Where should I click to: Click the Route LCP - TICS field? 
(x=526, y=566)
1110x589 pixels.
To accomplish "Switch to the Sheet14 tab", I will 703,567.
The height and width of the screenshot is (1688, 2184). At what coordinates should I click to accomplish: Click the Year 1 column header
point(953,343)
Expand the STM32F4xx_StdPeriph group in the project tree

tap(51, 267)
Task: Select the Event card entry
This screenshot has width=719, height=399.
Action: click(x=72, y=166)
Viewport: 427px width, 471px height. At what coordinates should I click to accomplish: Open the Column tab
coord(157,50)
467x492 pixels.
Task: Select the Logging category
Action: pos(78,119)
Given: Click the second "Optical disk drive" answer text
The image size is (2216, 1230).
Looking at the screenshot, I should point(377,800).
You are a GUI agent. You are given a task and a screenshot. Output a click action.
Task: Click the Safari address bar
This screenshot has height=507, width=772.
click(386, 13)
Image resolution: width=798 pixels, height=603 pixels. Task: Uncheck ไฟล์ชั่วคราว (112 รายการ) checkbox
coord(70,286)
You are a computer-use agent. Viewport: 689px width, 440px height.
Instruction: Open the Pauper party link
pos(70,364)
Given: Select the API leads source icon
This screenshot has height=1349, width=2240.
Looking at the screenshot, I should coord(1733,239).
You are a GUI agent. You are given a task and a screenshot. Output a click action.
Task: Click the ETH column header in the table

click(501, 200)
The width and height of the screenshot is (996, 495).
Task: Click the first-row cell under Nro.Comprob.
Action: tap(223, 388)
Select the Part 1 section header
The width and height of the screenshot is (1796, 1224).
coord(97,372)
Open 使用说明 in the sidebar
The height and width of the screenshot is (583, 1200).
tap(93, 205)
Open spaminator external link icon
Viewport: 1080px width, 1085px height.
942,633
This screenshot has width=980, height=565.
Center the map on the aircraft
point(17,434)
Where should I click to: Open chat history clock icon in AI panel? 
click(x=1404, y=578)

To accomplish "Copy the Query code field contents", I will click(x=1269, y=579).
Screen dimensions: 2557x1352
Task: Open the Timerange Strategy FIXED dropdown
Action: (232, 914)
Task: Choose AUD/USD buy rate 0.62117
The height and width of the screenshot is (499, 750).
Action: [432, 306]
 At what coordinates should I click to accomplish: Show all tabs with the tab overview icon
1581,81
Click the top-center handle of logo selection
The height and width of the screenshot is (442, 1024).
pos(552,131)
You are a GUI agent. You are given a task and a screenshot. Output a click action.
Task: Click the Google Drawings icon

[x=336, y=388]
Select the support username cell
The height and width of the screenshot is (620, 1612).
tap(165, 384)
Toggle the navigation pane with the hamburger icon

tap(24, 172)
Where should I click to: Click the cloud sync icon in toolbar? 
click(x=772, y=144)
· · · · · · ·
## What the task asks:
Copy the listing lines starting at the line containing "Expand the STM32F4xx_StdPeriph" and ending at the line containing "Action: pos(78,119)", replacing "Event card" with "Event panel" and leaving everything else unchanged.

## Exercise response:
Expand the STM32F4xx_StdPeriph group in the project tree

tap(51, 267)
Task: Select the Event panel entry
This screenshot has width=719, height=399.
Action: click(x=72, y=166)
Viewport: 427px width, 471px height. At what coordinates should I click to accomplish: Open the Column tab
coord(157,50)
467x492 pixels.
Task: Select the Logging category
Action: pos(78,119)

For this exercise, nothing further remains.